Парди печально улыбнулся – очевидно, ему был знаком цинизм Арнессона – и обратился к прокурору:
– Вы позволите мне увидеться с мисс Диллар и ее дядей?
– Разумеется, – ответил Вэнс, заметив, что Маркхэм колеблется. – Они в библиотеке, мистер Парди.
– Странный тип, – заметил Арнессон, когда гость удалился. – Ведет праздный образ жизни и интересуется исключительно шахматными партиями.
– Правда? – оживился Вэнс. – Не ему ли принадлежит авторство так называемого гамбита Парди?
– Точно, – поморщился Арнессон. – На это он потратил двадцать лет своей жизни, даже книгу написал. Путешествовал по миру, посещая всевозможные чемпионаты и турниры, чтобы проверить свой гамбит. Это произвело настоящий фурор в мире шахматистов. Потом он сам стал организовывать какие-то соревнования, которые сам же и оплачивал. Это стоило ему немалых денег, между прочим. И, конечно, при этом настаивал на том, чтобы в игре непременно использовался его знаменитый гамбит. Закончилось все весьма печально. Такие мастера, как доктор Ласкер, Капабланка, Рубинштейн и Финн, взялись за него и разнесли теорию Парди в пух и прах. Почти все игроки, применявшие его гамбит, проиграли. Какой удар для Парди! Он даже весь поседел и как-то обмяк.
– Мне известна эта история, – пробормотал Вэнс. – Меня обучал гамбиту Эдвард Ласкин…
В дверях снова появился полицейский и жестом подозвал к себе Хита. Сержант, уставший слушать болтовню о шахматах, поднялся с места и быстро удалился в коридор. Через некоторое время он вернулся с листком бумаги в руке.
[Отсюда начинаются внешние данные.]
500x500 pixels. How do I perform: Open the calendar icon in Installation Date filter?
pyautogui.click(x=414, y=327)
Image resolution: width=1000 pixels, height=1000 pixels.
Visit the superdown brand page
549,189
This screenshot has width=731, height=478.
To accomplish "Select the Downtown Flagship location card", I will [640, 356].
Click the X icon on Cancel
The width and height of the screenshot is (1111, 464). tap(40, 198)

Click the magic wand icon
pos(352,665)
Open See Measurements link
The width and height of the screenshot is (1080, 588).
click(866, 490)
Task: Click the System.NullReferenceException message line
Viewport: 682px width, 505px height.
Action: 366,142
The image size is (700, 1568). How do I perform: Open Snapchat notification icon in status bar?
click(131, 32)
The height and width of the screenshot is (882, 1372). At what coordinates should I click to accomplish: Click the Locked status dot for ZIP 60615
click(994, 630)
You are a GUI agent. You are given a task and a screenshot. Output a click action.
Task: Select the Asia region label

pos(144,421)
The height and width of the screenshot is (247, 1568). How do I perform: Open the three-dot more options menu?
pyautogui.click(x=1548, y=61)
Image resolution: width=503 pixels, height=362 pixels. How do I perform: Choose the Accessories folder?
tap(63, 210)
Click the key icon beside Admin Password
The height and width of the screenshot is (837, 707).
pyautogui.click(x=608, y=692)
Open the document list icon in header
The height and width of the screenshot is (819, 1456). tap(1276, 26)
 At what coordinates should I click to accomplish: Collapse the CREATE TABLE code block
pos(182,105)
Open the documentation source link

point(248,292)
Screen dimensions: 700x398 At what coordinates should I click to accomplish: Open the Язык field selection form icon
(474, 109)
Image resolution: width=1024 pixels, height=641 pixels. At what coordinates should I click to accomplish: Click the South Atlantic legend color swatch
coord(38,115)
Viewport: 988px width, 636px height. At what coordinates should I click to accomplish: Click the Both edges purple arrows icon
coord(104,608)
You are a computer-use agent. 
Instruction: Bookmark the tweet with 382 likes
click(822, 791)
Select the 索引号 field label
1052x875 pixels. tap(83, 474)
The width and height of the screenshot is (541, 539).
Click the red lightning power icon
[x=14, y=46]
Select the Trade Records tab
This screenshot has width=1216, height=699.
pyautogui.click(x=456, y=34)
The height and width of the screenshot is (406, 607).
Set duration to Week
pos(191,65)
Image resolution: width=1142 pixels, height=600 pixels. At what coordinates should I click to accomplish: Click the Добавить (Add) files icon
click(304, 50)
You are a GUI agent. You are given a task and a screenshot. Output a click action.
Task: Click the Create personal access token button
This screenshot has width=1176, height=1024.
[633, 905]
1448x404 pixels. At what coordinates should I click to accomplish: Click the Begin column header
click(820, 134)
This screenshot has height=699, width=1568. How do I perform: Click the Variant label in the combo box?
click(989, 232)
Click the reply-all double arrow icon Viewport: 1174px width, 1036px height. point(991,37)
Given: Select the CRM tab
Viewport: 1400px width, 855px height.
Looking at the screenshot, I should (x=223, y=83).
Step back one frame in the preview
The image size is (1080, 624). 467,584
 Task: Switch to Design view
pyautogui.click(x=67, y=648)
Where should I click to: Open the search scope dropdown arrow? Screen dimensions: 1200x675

– Весьма забавно, сэр, – произнес он, передавая листок Маркхэму. – Один из моих людей обнаружил эту бумажку. Она торчала из почтового ящика, и он решил посмотреть, что это такое. Что вы думаете по этому поводу?
Быстро пробежав глазами записку, прокурор тут же передал ее Вэнсу. Мне тоже удалось прочитать ее, когда я заглянул ему через плечо. Это был обычный лист почтовой бумаги, сложенный таким образом, что легко просовывался в щель почтового ящика. Текст был напечатан на машинке с бледно-синей лентой. Первая строчка гласила: «Джозеф Робин мертв». За ней следовала вторая: «Кто убил Птенца малиновки?» И еще ниже я прочел: «Сперлинг означает «воробей».
А в конце послания, в правом углу, там, где обычно ставится подпись, заглавными буквами было напечатано: «ЕПИСКОП».